(The data begins)

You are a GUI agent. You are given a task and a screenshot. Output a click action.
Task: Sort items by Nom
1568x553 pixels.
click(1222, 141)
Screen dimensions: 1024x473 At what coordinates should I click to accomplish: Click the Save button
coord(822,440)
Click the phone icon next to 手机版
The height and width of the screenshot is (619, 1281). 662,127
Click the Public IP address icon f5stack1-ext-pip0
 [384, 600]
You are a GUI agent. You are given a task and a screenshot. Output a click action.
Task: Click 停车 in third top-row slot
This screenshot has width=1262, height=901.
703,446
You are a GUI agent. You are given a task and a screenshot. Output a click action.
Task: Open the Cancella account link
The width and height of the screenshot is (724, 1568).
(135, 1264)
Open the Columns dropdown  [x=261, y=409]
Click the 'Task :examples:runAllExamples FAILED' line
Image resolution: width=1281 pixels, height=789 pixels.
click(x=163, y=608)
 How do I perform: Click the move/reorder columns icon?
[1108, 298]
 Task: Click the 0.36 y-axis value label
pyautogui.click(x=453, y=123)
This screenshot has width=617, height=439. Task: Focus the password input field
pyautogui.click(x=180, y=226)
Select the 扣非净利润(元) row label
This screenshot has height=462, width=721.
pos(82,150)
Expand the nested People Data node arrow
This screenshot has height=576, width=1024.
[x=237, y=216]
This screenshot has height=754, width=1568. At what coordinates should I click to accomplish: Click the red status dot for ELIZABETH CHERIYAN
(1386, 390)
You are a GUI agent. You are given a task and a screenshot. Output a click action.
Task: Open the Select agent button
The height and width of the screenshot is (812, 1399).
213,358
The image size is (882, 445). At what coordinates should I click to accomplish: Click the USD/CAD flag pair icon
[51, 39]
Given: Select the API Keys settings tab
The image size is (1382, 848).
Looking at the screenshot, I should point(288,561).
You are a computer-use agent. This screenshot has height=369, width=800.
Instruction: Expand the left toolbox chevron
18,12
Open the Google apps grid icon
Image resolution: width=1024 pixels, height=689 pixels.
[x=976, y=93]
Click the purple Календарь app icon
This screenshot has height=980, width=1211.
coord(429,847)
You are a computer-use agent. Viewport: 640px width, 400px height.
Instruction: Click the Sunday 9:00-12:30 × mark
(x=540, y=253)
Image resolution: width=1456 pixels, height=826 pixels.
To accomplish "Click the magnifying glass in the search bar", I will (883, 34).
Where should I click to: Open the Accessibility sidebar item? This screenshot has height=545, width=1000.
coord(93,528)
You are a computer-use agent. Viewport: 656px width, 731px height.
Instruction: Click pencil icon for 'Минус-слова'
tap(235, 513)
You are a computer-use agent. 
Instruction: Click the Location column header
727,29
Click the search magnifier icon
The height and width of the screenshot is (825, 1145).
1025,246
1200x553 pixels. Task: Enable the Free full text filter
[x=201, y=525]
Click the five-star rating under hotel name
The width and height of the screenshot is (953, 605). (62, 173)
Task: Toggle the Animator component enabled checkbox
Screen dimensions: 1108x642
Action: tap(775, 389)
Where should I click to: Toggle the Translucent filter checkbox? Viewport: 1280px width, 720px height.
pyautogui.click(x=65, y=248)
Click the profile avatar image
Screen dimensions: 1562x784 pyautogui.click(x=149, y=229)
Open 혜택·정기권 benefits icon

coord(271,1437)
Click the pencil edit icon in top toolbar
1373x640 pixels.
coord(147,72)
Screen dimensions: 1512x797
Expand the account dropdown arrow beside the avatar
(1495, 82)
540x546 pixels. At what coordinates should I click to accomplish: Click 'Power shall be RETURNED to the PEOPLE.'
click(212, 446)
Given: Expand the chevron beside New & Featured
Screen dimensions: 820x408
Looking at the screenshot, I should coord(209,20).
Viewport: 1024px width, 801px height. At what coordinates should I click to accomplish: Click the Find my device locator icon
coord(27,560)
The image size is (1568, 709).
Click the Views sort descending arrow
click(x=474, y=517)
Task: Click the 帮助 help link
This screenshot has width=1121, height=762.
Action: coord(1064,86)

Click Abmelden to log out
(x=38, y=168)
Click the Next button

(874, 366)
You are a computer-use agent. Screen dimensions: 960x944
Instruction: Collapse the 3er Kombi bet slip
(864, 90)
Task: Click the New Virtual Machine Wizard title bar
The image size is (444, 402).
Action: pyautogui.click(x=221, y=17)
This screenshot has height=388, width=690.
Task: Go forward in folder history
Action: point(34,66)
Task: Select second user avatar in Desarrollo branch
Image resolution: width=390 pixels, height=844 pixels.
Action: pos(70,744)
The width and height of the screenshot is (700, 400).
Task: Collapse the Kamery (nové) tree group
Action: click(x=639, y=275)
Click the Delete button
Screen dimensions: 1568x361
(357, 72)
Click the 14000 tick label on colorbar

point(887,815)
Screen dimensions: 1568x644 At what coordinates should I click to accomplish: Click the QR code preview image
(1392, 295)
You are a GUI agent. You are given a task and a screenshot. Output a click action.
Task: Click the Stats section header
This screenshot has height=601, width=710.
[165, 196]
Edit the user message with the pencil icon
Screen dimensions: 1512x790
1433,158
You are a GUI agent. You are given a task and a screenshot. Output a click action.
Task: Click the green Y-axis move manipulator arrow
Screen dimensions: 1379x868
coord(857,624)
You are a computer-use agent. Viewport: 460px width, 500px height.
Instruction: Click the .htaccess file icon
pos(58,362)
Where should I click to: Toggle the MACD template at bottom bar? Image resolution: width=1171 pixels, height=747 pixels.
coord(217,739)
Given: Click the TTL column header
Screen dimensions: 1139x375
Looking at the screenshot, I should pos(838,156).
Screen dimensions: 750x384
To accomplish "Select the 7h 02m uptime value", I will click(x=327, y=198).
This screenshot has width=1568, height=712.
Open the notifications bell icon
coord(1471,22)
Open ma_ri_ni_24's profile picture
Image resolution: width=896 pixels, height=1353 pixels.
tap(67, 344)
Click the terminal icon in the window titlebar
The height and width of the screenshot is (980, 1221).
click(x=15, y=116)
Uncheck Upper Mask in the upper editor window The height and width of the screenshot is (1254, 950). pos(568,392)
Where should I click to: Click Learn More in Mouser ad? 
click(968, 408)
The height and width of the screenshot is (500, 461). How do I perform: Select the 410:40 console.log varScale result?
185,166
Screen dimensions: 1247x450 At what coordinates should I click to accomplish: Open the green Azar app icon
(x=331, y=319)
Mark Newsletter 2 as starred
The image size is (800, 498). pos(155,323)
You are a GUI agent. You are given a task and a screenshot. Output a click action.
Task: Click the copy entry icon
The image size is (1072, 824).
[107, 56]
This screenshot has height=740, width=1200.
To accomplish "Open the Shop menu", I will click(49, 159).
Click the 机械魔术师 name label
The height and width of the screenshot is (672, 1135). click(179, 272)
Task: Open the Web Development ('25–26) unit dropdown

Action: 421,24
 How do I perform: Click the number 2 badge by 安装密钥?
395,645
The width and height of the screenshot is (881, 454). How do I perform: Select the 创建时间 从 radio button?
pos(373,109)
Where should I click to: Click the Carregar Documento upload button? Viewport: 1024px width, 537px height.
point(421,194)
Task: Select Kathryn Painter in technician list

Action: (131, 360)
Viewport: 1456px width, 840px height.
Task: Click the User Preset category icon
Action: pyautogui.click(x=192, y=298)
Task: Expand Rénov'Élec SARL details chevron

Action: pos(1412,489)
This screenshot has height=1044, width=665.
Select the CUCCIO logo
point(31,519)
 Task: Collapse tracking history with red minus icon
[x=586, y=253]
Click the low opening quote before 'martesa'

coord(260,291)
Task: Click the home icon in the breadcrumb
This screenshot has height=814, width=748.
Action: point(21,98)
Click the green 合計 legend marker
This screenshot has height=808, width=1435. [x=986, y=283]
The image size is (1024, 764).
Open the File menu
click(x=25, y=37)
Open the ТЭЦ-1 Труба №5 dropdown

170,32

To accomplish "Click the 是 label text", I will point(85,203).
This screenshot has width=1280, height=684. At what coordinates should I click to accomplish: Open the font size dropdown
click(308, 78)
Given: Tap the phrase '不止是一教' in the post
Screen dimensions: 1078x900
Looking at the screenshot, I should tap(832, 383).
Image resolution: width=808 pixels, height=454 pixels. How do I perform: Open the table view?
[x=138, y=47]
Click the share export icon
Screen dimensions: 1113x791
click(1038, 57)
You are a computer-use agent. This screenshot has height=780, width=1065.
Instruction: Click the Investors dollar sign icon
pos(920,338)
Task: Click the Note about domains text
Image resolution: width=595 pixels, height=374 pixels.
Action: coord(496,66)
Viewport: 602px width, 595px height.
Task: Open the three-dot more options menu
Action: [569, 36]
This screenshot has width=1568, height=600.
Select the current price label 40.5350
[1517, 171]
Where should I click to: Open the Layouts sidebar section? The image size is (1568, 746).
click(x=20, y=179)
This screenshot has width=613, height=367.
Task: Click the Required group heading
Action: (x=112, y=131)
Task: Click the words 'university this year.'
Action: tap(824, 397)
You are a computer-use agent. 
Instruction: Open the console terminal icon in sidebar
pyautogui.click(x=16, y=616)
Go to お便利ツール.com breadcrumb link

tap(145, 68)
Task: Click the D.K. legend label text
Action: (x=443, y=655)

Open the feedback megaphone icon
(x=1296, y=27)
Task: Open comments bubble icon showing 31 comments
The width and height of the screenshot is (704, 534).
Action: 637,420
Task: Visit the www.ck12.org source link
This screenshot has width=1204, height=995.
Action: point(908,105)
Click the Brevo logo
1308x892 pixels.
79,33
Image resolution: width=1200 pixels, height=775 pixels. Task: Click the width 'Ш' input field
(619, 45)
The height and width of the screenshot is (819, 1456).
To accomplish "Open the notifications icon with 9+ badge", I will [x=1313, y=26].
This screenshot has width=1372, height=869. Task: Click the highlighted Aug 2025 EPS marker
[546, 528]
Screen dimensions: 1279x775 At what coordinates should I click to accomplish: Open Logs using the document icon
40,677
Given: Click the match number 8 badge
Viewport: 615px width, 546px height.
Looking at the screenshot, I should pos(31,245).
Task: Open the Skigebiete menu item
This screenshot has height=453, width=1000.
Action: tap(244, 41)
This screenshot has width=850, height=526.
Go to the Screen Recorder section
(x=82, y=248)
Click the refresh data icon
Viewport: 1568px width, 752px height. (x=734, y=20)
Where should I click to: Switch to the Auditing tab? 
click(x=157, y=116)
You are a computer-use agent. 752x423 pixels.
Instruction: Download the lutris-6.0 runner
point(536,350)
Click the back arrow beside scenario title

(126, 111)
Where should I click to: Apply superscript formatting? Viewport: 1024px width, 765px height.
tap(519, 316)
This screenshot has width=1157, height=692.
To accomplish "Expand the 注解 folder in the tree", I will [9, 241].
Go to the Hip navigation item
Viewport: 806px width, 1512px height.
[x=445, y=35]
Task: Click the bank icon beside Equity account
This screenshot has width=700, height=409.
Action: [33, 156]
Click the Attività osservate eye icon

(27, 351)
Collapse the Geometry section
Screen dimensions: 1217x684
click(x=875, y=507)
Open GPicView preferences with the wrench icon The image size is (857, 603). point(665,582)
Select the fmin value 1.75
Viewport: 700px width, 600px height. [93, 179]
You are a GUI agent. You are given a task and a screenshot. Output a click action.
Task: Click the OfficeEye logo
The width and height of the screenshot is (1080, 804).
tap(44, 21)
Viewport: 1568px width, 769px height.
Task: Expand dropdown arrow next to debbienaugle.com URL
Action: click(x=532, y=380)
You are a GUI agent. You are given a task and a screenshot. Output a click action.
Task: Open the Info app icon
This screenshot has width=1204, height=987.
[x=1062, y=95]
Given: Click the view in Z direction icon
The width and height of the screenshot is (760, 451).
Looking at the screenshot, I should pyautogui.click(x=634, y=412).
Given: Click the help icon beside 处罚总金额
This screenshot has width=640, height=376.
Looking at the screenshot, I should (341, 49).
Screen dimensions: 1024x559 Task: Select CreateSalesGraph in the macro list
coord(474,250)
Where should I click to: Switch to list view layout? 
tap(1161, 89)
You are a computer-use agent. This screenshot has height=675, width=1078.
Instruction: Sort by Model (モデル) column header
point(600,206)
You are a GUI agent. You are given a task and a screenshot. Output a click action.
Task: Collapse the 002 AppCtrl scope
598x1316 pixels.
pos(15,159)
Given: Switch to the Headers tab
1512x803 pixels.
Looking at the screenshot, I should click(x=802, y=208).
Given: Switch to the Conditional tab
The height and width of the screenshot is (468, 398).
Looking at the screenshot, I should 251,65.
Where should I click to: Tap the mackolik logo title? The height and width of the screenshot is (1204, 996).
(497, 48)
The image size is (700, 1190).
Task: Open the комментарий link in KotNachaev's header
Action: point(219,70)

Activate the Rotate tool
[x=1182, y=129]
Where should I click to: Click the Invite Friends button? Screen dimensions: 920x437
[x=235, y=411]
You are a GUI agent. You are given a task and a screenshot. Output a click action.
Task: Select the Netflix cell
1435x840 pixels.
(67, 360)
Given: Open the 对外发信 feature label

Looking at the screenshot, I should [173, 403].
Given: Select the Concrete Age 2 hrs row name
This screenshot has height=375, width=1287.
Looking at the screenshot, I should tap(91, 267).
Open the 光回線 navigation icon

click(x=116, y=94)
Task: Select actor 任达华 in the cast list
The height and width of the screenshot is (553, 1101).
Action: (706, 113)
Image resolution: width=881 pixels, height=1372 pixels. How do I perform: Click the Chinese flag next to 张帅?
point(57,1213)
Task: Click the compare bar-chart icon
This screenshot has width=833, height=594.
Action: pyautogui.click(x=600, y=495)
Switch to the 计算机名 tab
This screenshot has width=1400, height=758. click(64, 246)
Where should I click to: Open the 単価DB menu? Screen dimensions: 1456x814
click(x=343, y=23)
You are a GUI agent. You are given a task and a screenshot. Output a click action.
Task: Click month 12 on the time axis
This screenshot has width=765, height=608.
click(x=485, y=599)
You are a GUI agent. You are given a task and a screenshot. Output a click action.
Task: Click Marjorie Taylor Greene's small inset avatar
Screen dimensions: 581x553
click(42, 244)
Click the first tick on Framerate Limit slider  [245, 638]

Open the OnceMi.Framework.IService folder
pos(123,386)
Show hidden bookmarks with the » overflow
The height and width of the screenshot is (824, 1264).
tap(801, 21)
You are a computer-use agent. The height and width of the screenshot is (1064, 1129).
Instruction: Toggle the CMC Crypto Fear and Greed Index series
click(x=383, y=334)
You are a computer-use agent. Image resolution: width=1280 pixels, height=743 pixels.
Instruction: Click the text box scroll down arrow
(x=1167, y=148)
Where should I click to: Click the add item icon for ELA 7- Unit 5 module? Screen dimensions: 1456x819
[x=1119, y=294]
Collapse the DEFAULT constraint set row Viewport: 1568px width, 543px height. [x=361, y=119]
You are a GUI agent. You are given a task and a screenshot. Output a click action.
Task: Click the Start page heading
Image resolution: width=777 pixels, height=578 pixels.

(The data ends)

# What the exercise asks
From the records above, pull out each line that has "search".

# Output of the exercise
To accomplish "Click the magnifying glass in the search bar", I will (883, 34).
Click the search magnifier icon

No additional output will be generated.